Of course somebody will point out that this isn't possible. Not now, anyway. A tribal society with caste divisions would have little difficulty functioning on a gift economy. I do not advocate a solution for our present situation because I see little point in trying to put band-aids on a dying civilization devoid of culture or values other than consumerism. I only hope we survive ourselves and move on to something better.

-Tycho-
 
Even if the rich do build factories and provide jobs, the goal is personal gain. Profit, and not ours.

Respectfully, the thing that has made America great, financially, is the ability of each to pursue his own economic self-interest. Russian communism worked *a little bit*, but only when laws restricting working for personal gain were relaxed, and there was an economic incentive to work.
 
Spectre said:
Respectfully, the thing that has made America great, financially, is the ability of each to pursue his own economic self-interest.

Indeed, the US has financial might.

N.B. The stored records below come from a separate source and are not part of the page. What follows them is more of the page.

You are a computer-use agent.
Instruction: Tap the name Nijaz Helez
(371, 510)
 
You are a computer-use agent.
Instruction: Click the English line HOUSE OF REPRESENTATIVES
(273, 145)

I will not dispute that many have become wealthy by this system and in turn the nation has shared the benefits of that wealth. However, economic status is a poor indication of greatness. Sure, we're fantastically rich by world standards, but it's come at the cost of culture, heritage, unspoiled wilderness, clean air and water, and ideals higher than self-interest. If you don't care about material wealth, what good is an economy? It serves no purpose in a society that's more interested in philosophy and spirituality than getting their hands on the newest iPod.